Kerry’s second complaint was that inspectors did not consider what they were contracted to deliver by the ESFA.

“You cannot inspect an independent learning provider without having regard to their contract, which is exactly what it is that we’re supposed to provide in return for being paid,” he said.

“I’m a bit surprised that they’ve decided to publish the report prior to the internal review that they’re going through on the basis of our request,” he added.

Ofsted’s published complaints procedure says it will withhold publication of contested inspection reports if a formal complaint is lodged within its deadlines.

In the report, inspectors said that learners do not benefit from a “sufficiently ambitious curriculum” and have “poor attitudes” to learning.

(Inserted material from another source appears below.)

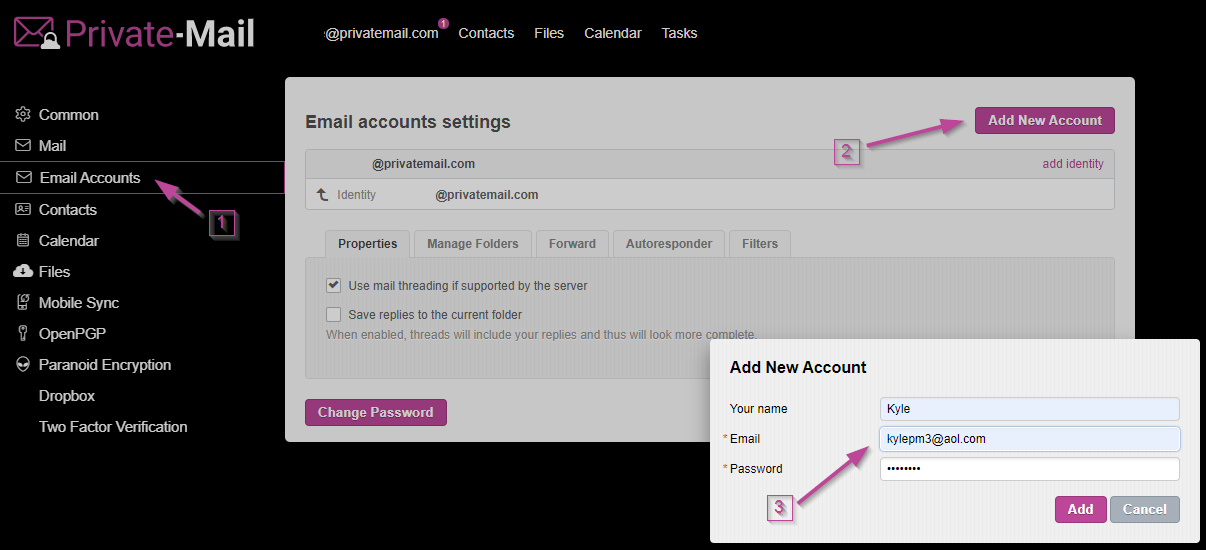
Task: Enable Save replies to current folder
Action: click(x=334, y=314)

“When they talk about the curriculum, we don’t have a curriculum, we have a course that we deliver to a specification. That’s what’s in our contract,” Kerry said. “The entire organisation of Ofsted does not make any provision for the difference between an independent learning provider and a school.”

“If any normal reasonable person came down here and looked at the type of English ability, maths ability that these kids come to us with, they would be astonished,” Kerry added. “I mean, it’s five-to-six-year-old ability.”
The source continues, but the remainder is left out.